Toolinguv for env + deps (uv sync, lockfile committed), Python ≥ 3.11, optional extras for heavy deps (--extra sam). ruff (lint + format), mypy --strict, pytest + pytest-asyncio, coverage gate ≥ 80%. Pre-commit: trailing-whitespace, end-of-file-fixer, check-yaml/toml/ merge-conflict/large-files, ruff (--fix), ruff-format, and a local mypy hook run via uv run (so it picks up the pydantic.mypy plugin). CI on every PR: pytest, ruff check, ruff format --check, mypy, pip-audit. Dependabot weekly for the uv ecosystem.

Architecture — ports-and-adapters: every capability with >1 implementation or that touches hardware/network gets an abc.ABC port in base.py; concrete adapters live beside it; application code imports only ports. Hydra + Pydantic config: one config-group dir per port, one YAML per implementation carrying _target_; swap implementations by changing one line in the root config.yaml defaults list — no if provider == … ladders. Validate the composed config through Pydantic dataclasses at startup (fail fast). Deployment presets under config/deployment/<name>.yaml selected via env var.

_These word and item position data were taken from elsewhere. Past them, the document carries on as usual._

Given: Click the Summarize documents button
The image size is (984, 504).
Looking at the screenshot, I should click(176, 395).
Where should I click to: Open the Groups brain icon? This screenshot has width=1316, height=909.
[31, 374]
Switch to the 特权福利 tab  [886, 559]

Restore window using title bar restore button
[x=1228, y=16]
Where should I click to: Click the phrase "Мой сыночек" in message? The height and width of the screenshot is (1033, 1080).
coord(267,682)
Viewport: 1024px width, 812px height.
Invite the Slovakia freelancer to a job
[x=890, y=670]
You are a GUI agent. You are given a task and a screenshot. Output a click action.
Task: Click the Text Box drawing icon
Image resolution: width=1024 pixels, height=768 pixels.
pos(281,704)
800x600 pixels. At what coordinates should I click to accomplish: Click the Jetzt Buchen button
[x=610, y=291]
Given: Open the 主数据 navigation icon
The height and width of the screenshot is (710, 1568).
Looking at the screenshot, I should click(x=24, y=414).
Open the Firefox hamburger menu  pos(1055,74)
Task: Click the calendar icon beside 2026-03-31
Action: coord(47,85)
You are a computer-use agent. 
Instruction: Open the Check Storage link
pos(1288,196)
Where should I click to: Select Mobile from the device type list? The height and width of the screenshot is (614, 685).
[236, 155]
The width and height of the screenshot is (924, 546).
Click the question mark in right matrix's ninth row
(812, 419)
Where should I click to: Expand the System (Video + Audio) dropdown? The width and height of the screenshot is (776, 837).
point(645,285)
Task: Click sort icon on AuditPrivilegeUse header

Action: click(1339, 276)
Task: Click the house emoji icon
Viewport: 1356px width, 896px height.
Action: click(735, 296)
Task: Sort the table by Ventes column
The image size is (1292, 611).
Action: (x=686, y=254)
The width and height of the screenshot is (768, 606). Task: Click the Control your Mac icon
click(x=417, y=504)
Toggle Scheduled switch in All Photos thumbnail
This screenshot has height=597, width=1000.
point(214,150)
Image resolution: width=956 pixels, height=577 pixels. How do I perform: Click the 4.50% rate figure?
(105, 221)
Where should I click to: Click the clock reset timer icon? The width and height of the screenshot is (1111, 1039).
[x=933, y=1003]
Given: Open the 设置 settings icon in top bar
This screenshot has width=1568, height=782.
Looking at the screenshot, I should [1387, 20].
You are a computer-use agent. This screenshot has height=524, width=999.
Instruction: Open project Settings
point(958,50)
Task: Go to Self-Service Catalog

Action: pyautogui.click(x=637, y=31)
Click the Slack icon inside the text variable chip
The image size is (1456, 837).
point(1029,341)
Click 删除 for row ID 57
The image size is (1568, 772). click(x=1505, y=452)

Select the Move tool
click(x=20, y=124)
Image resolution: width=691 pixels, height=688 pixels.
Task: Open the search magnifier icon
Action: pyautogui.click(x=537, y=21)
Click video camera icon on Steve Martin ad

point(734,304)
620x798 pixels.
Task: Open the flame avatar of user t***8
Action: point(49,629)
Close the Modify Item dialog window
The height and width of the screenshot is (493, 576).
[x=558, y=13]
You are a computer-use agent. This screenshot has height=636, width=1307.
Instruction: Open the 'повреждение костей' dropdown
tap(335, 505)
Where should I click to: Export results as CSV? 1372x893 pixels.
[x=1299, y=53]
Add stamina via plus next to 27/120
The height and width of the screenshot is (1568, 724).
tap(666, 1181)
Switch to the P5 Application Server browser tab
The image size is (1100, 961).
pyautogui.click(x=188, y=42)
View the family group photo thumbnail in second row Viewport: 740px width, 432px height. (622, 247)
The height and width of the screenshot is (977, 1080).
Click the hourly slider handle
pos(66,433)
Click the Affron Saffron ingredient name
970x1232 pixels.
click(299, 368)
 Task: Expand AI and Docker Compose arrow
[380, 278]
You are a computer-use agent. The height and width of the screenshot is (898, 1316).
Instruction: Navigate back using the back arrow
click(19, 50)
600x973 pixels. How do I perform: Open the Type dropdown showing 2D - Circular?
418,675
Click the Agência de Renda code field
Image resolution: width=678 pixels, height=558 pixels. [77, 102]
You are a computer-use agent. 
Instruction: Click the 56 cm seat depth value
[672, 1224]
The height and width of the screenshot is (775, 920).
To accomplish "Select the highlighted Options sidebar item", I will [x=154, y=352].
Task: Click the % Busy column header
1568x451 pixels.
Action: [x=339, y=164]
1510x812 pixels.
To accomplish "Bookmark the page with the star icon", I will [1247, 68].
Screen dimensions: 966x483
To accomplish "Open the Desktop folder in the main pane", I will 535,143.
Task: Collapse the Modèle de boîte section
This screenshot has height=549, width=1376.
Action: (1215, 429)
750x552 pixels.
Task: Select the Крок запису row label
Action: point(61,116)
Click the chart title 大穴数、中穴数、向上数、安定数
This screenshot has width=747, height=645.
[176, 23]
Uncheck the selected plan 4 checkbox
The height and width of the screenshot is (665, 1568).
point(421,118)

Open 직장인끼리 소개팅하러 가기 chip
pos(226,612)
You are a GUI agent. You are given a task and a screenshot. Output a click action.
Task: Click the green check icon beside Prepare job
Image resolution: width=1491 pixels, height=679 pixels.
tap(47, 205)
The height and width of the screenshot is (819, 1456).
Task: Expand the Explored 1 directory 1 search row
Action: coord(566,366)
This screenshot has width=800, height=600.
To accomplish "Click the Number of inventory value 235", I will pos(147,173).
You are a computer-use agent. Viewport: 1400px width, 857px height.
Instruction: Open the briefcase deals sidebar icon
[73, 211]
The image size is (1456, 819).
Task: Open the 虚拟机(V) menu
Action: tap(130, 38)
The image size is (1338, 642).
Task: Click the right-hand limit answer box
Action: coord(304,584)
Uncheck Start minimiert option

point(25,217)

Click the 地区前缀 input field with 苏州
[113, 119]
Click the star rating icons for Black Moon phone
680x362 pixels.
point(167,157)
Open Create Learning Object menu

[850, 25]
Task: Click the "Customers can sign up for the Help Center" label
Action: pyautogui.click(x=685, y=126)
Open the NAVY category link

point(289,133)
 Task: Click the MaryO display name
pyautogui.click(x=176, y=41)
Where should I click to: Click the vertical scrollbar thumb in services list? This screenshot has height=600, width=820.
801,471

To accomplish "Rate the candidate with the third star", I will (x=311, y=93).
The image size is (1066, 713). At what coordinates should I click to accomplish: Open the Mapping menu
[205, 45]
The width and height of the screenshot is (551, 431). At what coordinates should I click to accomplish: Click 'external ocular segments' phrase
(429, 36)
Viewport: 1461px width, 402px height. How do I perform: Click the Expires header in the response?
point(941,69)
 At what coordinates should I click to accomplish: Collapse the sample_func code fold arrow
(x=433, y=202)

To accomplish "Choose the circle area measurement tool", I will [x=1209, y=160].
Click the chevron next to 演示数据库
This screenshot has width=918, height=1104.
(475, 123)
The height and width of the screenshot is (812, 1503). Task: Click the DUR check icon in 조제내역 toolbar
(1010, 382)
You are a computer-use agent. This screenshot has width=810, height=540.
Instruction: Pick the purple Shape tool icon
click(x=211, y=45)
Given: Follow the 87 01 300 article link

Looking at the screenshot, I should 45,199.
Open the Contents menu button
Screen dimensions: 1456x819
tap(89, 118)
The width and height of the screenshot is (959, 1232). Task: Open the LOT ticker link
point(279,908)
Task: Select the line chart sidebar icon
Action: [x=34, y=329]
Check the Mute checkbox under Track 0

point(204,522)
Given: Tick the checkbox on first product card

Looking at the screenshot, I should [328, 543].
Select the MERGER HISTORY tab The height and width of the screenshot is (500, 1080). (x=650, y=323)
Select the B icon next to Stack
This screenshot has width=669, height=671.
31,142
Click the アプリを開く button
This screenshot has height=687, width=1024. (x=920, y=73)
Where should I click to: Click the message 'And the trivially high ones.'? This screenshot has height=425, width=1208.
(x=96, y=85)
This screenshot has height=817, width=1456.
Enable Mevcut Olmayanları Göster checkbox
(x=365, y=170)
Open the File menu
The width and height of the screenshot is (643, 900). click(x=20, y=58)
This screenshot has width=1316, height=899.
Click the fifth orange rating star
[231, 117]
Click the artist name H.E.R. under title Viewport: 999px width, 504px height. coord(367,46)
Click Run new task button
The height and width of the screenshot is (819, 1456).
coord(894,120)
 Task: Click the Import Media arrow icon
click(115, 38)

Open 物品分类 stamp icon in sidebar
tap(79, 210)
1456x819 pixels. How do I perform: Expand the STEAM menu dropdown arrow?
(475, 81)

Secrets — never in YAML or git. .env + OmegaConf ${oc.env:KEY} resolvers, typed SecretStr; startup refuses to boot if a required key is empty.

Loggingstructlog JSON by default, pretty renderer toggle for dev; bind correlation IDs via contextvars; log duration_ms per stage. Subprocess — always argv lists, never shell=True. Testing — fakes at the port boundary (don't patch internals); respx for HTTP-level mocking; integration via httpx.AsyncClient + ASGITransport.

MCP servers specifically (for the bridge servers fronting this node) — one repo per capability from a copy-me template; transport stdio if the consumer supervises it (1–2 co-located), else sse/streamable_http with its own systemd unit/container/logs/restart policy and the consumer just holds a URL. Tools namespaced server.tool; mark slow perception tools "blocking", else fire-and-forget; expect ~30 s call timeout; tolerate clients health-checking via list_tools(). Resilience: the consumer reconnects on an interval — design for clean restart, never assume connection order at boot. Deploy: systemd unit with hardening (NoNewPrivileges, PrivateTmp, ProtectSystem=strict), bind localhost, dedicated user, journald logs.